— begin Passage provided —

Pancabala, Pañcabala, Panca-bala, Pañcabalā, Pancan-bala: 8 definitions
Pancabala means something in Buddhism, Pali, Hinduism, Sanskrit. If you want to know the exact meaning, history, etymology or English translation of this term then check out the descriptions on this page. Add your comment or reference to a book if you want to contribute to this summary article.
Alternative spellings of this word include Panchabala.
Purana and Itihasa (epic history)
Pañcabala (पञ्चबल) refers to the “five forces” (of Kāma) [?], according to the Śivapurāṇa 2.3.17 (“The dialogue between Indra and Kāmadeva”).—Accordingly, as Kāma said to Brahmā: “[...] O dear friend, I shall cause the downfall of that enemy of yours who is performing a severe penance to usurp your position. [...] I can undoubtedly make Brahmā and Viṣṇu go astray. Others are of no consideration. I shall make even Śiva fall. I have only five arrows that are soft and flowery. My bow is of three types. That too is flowery. The bowstring consists of bees. My support and strength is my beloved wife Ratī. Spring is my minister. O god, I am having five forces [i.e., pañcabala—pañcabalodevā]. The moon, the storehouse of nectar, is my friend. [...]”.
The Purana (पुराण, purāṇas) refers to Sanskrit literature preserving ancient India’s vast cultural history, including historical legends, religious ceremonies, various arts and sciences. The eighteen mahapuranas total over 400,000 shlokas (metrical couplets) and date to at least several centuries BCE.

— end Passage provided —

*To do:*
A: In the Pancabala entry, what does Kāma say his bowstring consists of?
B: Do these statements agree with the Pancabala entry? Answer yes or no for each, and quote the words that decide it. (i) Kāma says his arrows are soft and flowery. (ii) Kāma names summer as his minister. (iii) The eighteen mahapuranas total over 400,000 shlokas.
C: Carry on the Pancabala entry, starting after its final sentence.

— begin Raw data —

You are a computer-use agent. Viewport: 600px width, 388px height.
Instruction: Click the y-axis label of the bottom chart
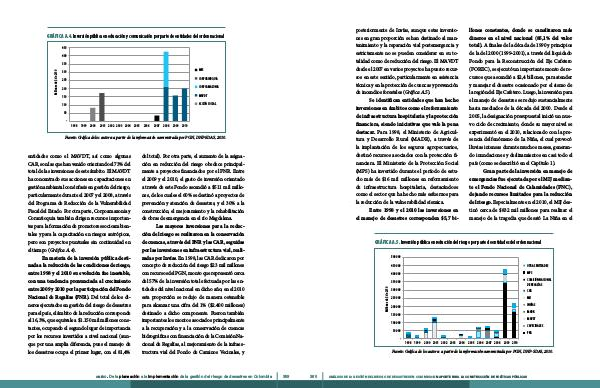[386, 299]
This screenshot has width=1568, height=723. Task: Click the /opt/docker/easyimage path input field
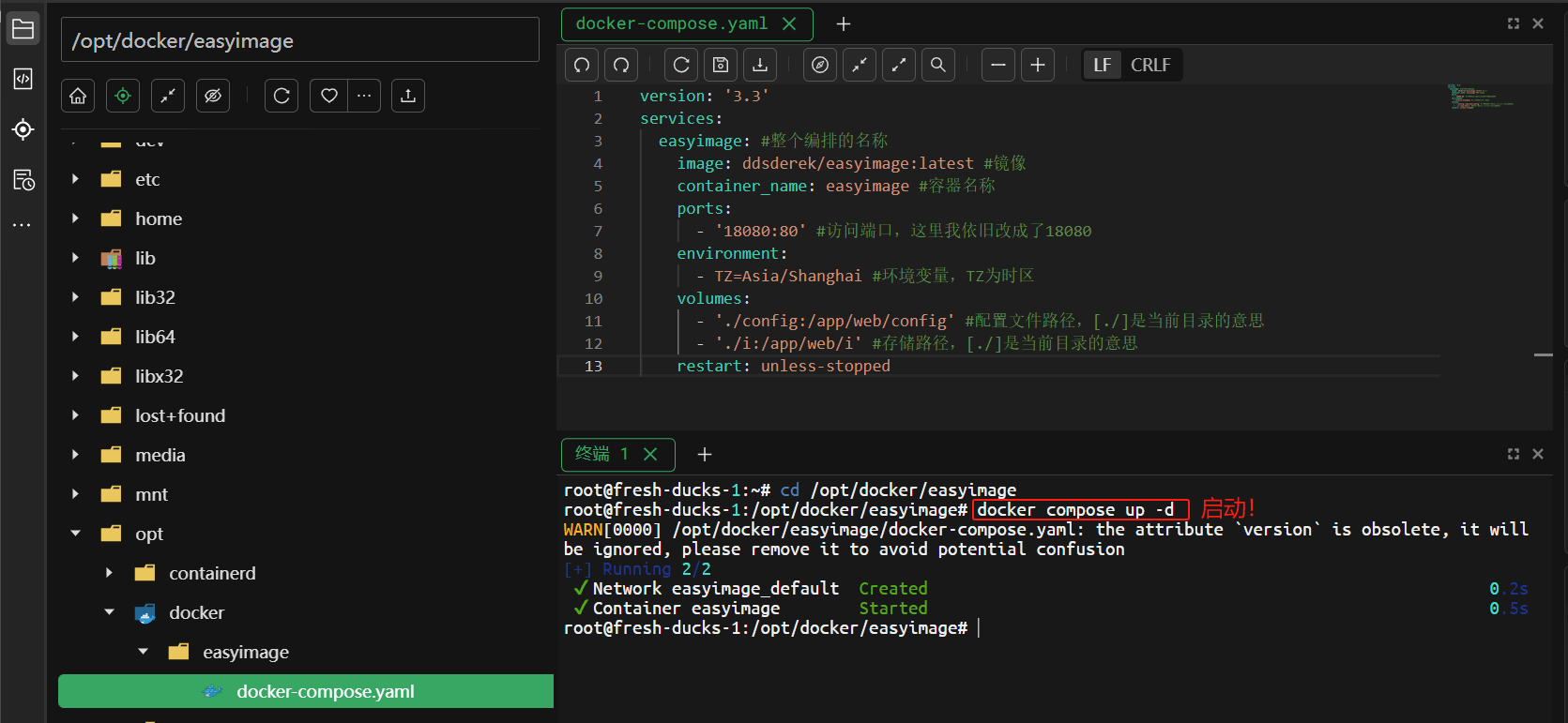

— end Raw data —

*Task-by-task answers:*
A: Bees.

B:
(i) Yes: "I have only five arrows that are soft and flowery."
(ii) No: "Spring is my minister."
(iii) Yes: "The eighteen mahapuranas total over 400,000 shlokas (metrical couplets)"

C:
Mahayana (major branch of Buddhism)
Pañcabala (पञ्चबल) or Bala refers to the “five strengths” and represents one of the seven classes of the thirty-seven auxiliaries to enlightenment (bodhipākṣika), according to the 2nd century Mahāprajñāpāramitāśāstra chapter XXXI.—Accordingly, “when a mind of sharp knowledge (tīkṣṇajñāna-citta) is acquired, there is “powers” (bala)”. Also, “when the five faculties (pañcendriya) have been developed (vṛddha), they are able to intercept the afflictions (kleśa): this is like the power of a big tree (mahāvṛkṣa) that is able to block off water. These five faculties, when they have been developed, are able to gradually penetrate the profound Dharma (gambhīradharma): this is called ‘power’ (bala)”.
Also, “when the five faculties (pañcendriya) have increased and are no longer troubled by the affictions (kleśa), they take the name of strengths (bala). See what has just been said about the five faculties. The five faculties (pañcendriya) and the five strengths (pañcabala) come under the aggregate of volition (saṃskāra-skandha), are always associated, are mental events accompanying the mind; they arise with the mind, endure with the mind and perish with the mind. When one possesses them, the mind is in right concentration (samyaksamādhi); when one does not possess them, the mind falls into wrong concentrations (mithyāsamādhi)”.Source: academia.edu: A Study and Translation of the Gaganagañjaparipṛcchā
Samādhiprajñā (समाधिप्रज्ञा) refers to the “concentration and insight”, according to the Gaganagañjaparipṛcchā: the eighth chapter of the Mahāsaṃnipāta (a collection of Mahāyāna Buddhist Sūtras).—Accordingly, as the Lord said to Brahmā Prabhāvyūha: “[...] (11) Further, ‘the root of good’ is the entrance into the ability of faith, ‘merit’ is in accordance with vigour, recollection, and awareness, and ‘knowledge’ is the cultivation of concentration and insight (samādhiprajñā). (12) Further, ‘the root of good’ is to be established in the five powers, ‘merit’ is to understand the limbs of awakening, and ‘knowledge’ is to know the entrance into the path. [...]”.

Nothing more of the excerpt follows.